[Registros de localização de elementos]
"""
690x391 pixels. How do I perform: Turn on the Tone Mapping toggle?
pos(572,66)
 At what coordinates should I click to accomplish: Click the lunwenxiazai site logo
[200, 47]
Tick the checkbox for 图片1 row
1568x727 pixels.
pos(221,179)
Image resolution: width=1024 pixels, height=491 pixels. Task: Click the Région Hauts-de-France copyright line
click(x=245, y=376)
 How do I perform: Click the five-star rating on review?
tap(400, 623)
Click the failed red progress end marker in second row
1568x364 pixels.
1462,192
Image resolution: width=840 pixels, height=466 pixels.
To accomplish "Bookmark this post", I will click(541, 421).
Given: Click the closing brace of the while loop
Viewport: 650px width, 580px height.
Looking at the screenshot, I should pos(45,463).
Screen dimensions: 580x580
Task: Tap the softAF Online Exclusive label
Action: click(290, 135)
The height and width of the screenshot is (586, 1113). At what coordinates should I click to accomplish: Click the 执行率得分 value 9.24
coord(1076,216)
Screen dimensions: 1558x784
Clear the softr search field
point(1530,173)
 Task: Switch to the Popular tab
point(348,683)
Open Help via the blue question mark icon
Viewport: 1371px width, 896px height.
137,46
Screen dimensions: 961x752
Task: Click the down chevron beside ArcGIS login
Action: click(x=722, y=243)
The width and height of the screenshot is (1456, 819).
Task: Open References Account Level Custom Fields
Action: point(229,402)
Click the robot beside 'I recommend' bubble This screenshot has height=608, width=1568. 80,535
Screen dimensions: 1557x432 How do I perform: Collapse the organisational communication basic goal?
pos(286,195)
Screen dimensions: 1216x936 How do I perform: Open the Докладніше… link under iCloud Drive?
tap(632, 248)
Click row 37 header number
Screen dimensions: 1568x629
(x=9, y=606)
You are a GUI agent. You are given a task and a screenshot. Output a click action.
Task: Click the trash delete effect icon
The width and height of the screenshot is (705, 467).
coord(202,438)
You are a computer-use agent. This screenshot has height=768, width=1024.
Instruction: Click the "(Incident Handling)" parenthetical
"""
**INSTRUÇÕES DO EXERCÍCIO**
Copie sem alterações as linhas que vão da que contém "The height and" até a que contém "(x=9, y=606)", incluindo ambas.

**RESPOSTA**
The height and width of the screenshot is (586, 1113). At what coordinates should I click to accomplish: Click the 执行率得分 value 9.24
coord(1076,216)
Screen dimensions: 1558x784
Clear the softr search field
point(1530,173)
 Task: Switch to the Popular tab
point(348,683)
Open Help via the blue question mark icon
Viewport: 1371px width, 896px height.
137,46
Screen dimensions: 961x752
Task: Click the down chevron beside ArcGIS login
Action: click(x=722, y=243)
The width and height of the screenshot is (1456, 819).
Task: Open References Account Level Custom Fields
Action: point(229,402)
Click the robot beside 'I recommend' bubble This screenshot has height=608, width=1568. 80,535
Screen dimensions: 1557x432 How do I perform: Collapse the organisational communication basic goal?
pos(286,195)
Screen dimensions: 1216x936 How do I perform: Open the Докладніше… link under iCloud Drive?
tap(632, 248)
Click row 37 header number
Screen dimensions: 1568x629
(x=9, y=606)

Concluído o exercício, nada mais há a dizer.